Similarly, every single fraudulent site does the same thing. If they put their own domain -- fakesite123 .com -- in the bid request, they would get no bids. So the fake sites always have to pretend to be some other well-known domain, so they can get lots of bids. What do you think MFA sites do, once they are listed on Jounce's list of MFA domains? Right, they too will simply lie and deliberately mis-declare the domain to be a domain that is not on the blocklist. That's how simple it is to get around blocklists sold by adtech vendors. Those are completely useless to prevent advertisers' dollars from going to MFA sites, or breitbart, or fraudsters. In fact, block lists sold by adtech vendors made it even easier and quicker for bad guys and MFA sites to get back to making money -- i.e. they immediately know what domains are blocked, so they can more quickly start to falsify the domains passed in bid requests, get around the block lists, and get back to making money.

The same applies to the prebid filtering services sold by legacy fraud vendors.

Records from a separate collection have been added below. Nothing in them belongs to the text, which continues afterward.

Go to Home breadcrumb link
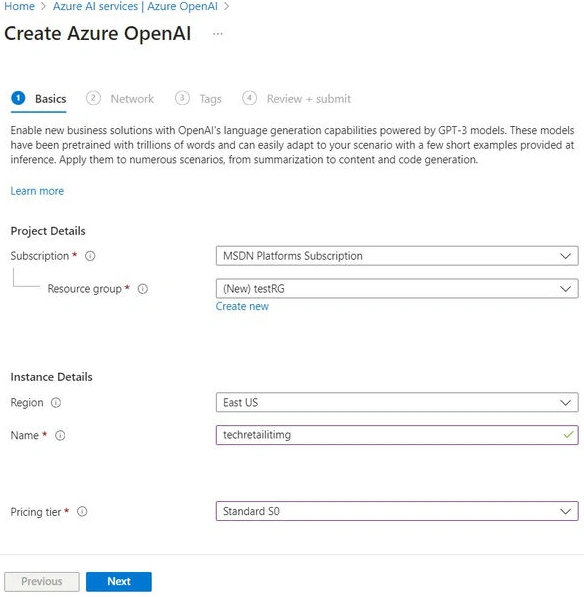The image size is (584, 597). (x=19, y=6)
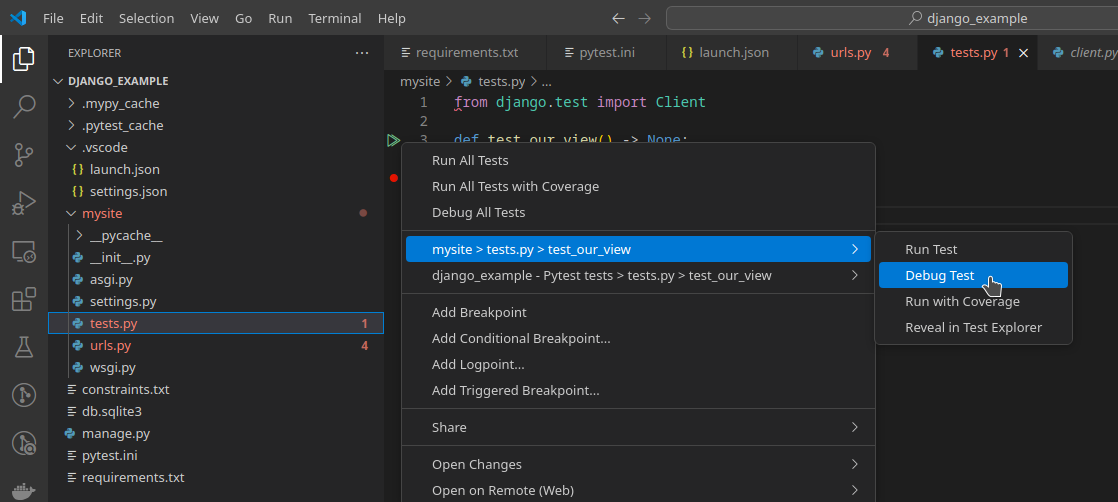Screen dimensions: 1118x502
Task: Click the Go Back arrow button
Action: pyautogui.click(x=618, y=19)
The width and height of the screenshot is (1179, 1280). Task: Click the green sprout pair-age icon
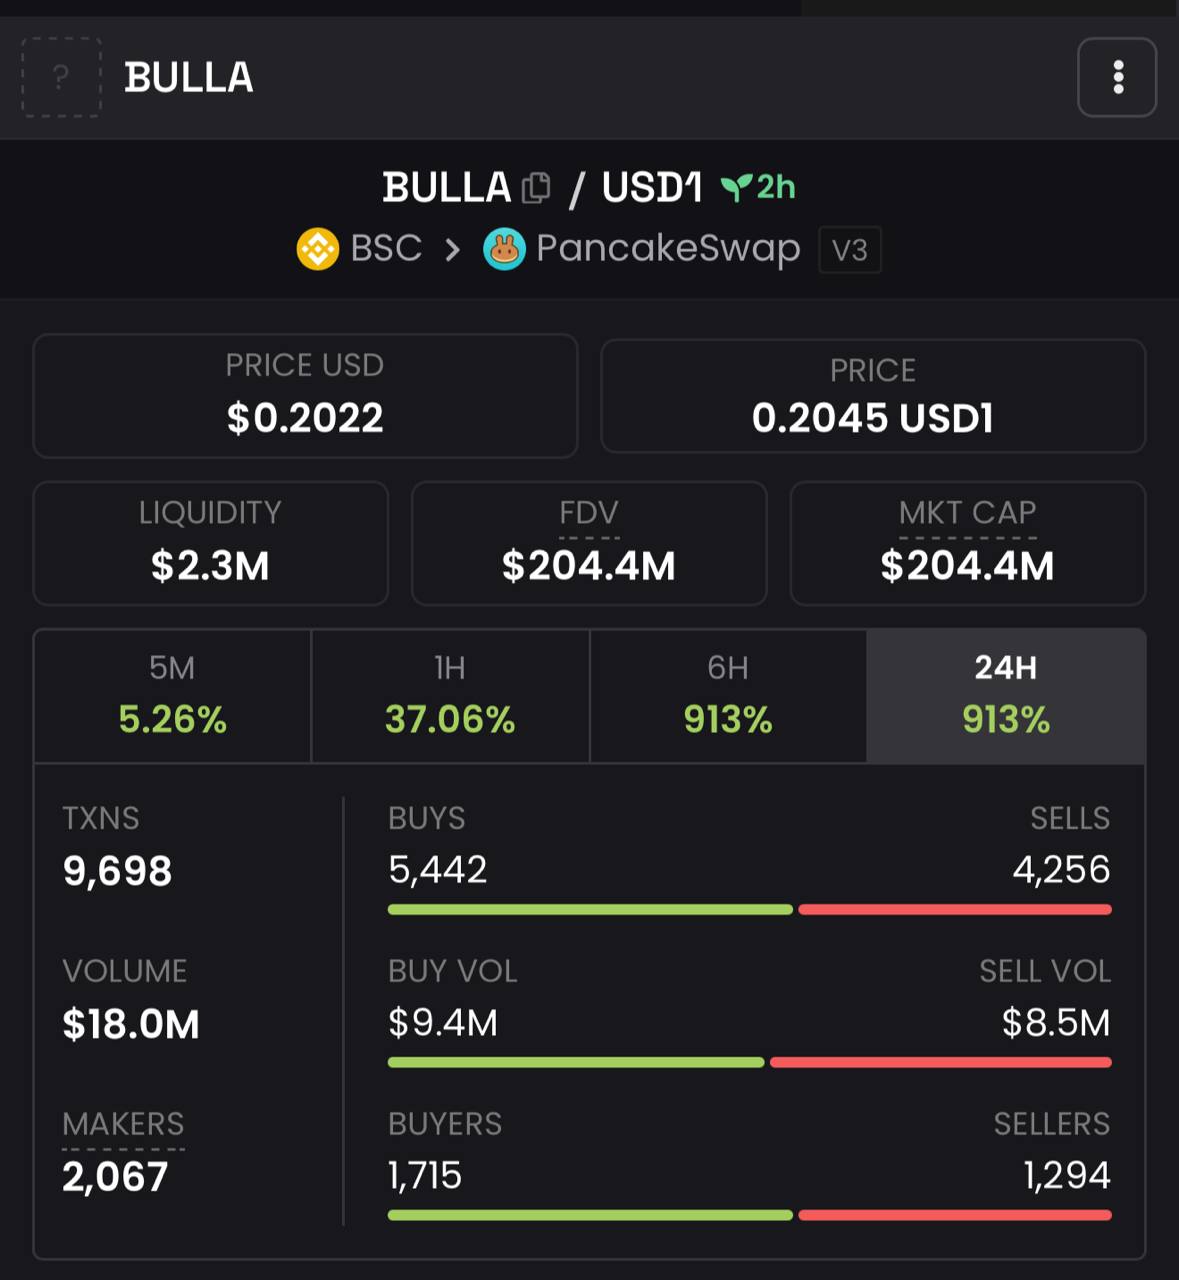(x=736, y=187)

When a bad guy sees that their domain is blocked prebid, they immediately start to mis-declare the domain to get around the block. They can also declare the domain to be a site that is in an inclusion list, so they can start tapping into those sweet, sweet budgets being spent using inclusion lists. Smart criminals also easily falsified their ads.txt to mis-declare themselves as "direct" when they were no more than resellers, just so they could tap into all the budgets meant to be spent on "direct only" inventory. You get the picture. Right?

So what?

So what can you conclude from the above? And, more importantly, what can you do?

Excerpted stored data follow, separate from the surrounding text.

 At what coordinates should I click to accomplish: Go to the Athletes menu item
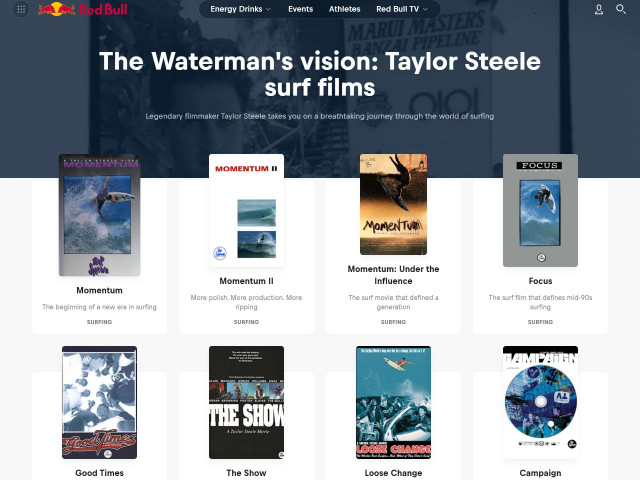344,9
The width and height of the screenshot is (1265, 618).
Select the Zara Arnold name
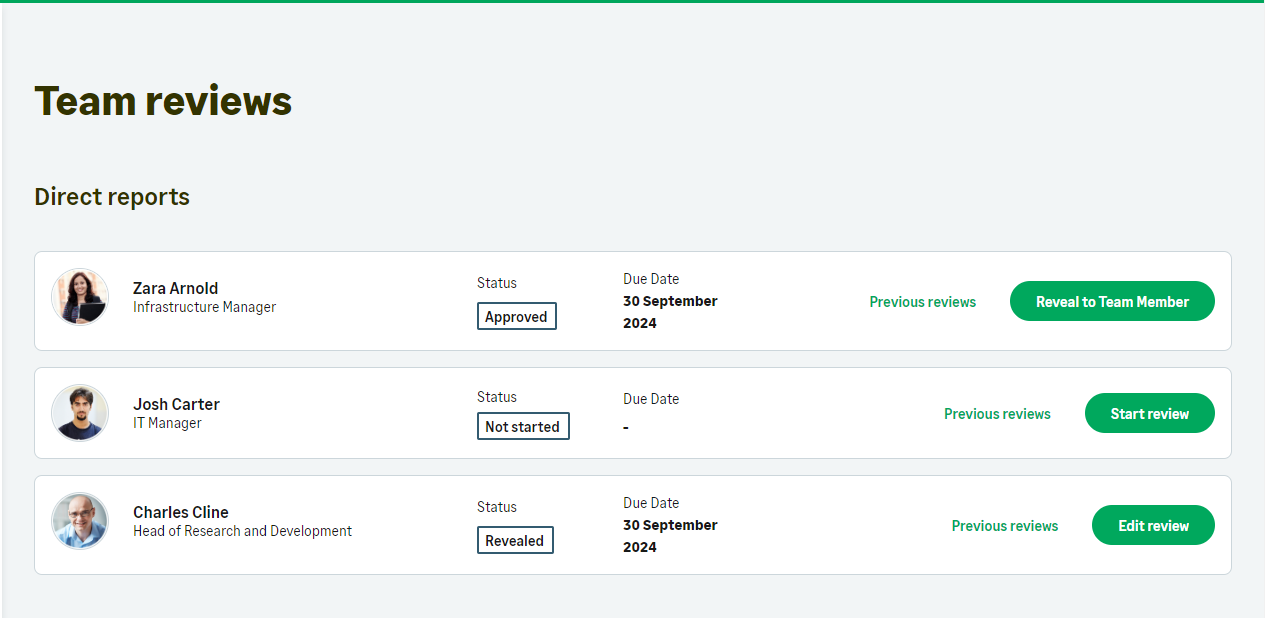[175, 288]

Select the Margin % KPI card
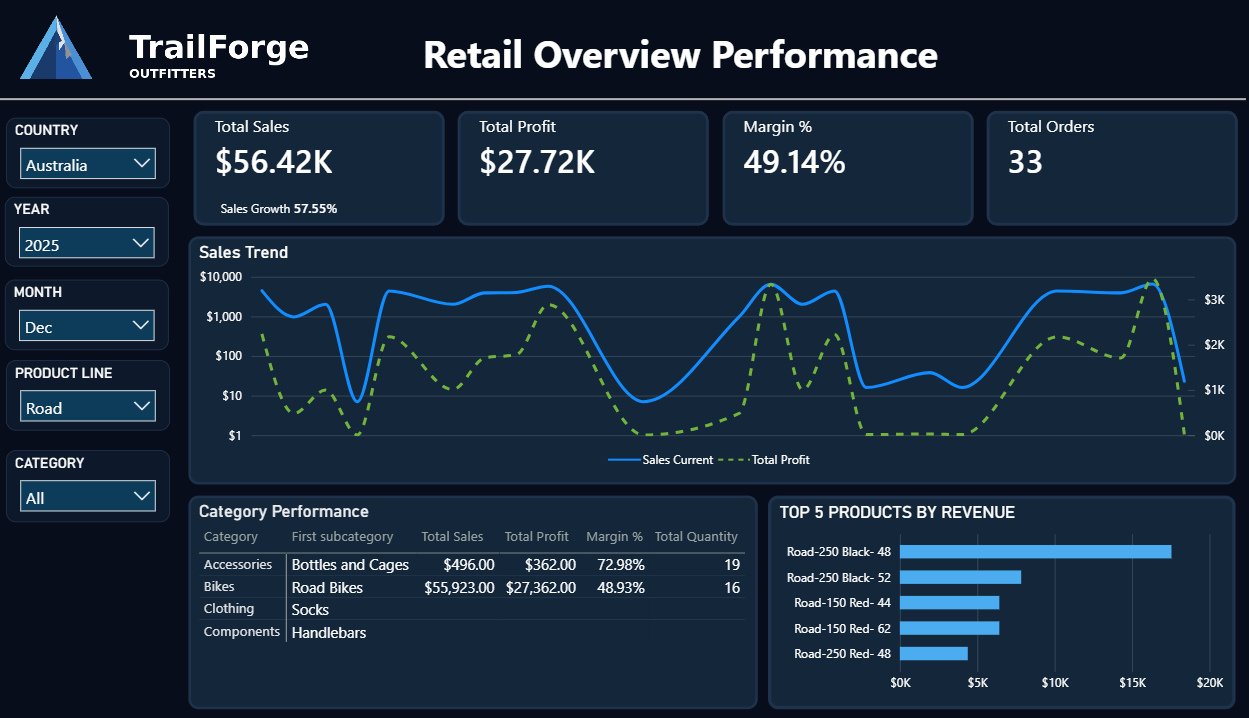847,167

Hopefully you now understand that the analysis done by ANA, TAG, and TrustNet on the log level data supplied by 11 brand advertisers may have shown that "media dollars being spent on MFA dropped from 15% to 4%" but that doesn't actually mean "media dollars being spent on MFA dropped from 15% to 4%." It just means that MFA sites started to do what breitbart .com started to do in 2016, and what fraudulent sites have done for the last 15 years -- i.e. mis-declare the domain to get around block lists. The MFA sites won't show up in placement reports any more, because the placement reports from legacy verification vendors record the domain from the bid request, not where the ad actually went. And the log level data also won't show the MFA domains any more, because it records the domains that the MFA sites pretended to be, not where the ads actually went, to the MFA sites. Have I repeated myself enough yet?

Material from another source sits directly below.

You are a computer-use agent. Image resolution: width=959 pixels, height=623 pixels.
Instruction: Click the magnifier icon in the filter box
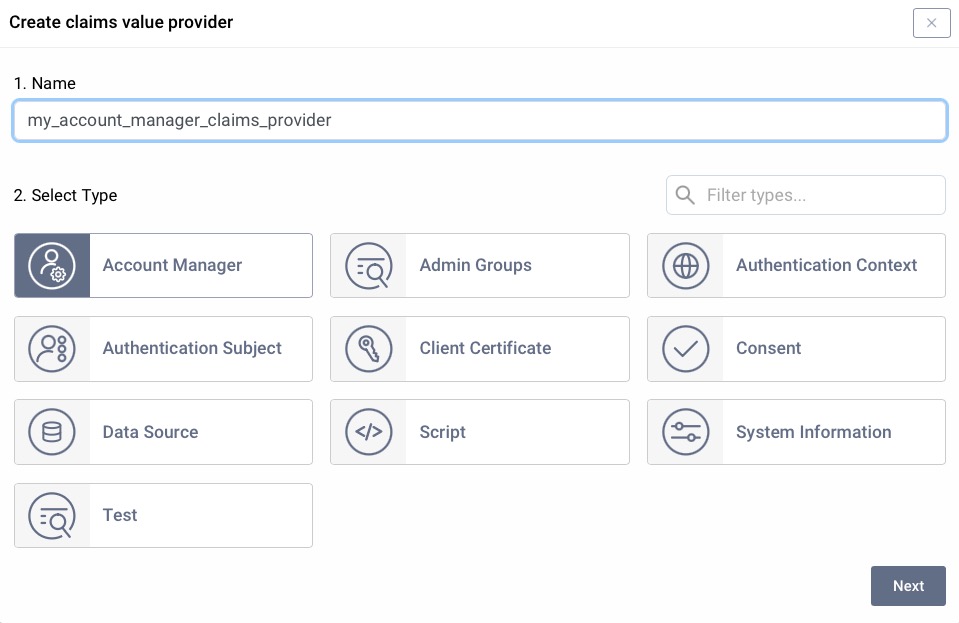pyautogui.click(x=685, y=195)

So what can you do? Simple -- measure with a postbid javascript tag that can actually collect the data necessary to see where the ad actually went. Even if breitbart .com doesn't appear in the placement reports or log level data, you can still see that your ads went to breitbart and hundreds of MFA sites. You don't have to use FouAnalytics to do this, you can build your own javascript tag and detect the page/domain on which the ad loaded. Or you can copy and paste an in-ad tag from FouAnalytics into your ad server or DSP to see where your ads actually went. You don't even have to pay for FouAnalytics -- you are welcome to run a no-cost pilot to "see Fou yourself" that the numbers of ads and dollars going to MFA sites has not dropped, like the ANA, TAG, and TrustNet seem to think. Oh, and by the way, the prevalence of MFA sites is higher than the ANA reports.

Further reading: How FouAnalytics detects MFA Sites

The FouAnalytics data will show you the number of iframes on the page, the number of ads per page, and the list of iframes and their contents. This way, you can understand why any particular site is marked as an MFA site, instead of just trusting a list of domains sold by some adtech vendor.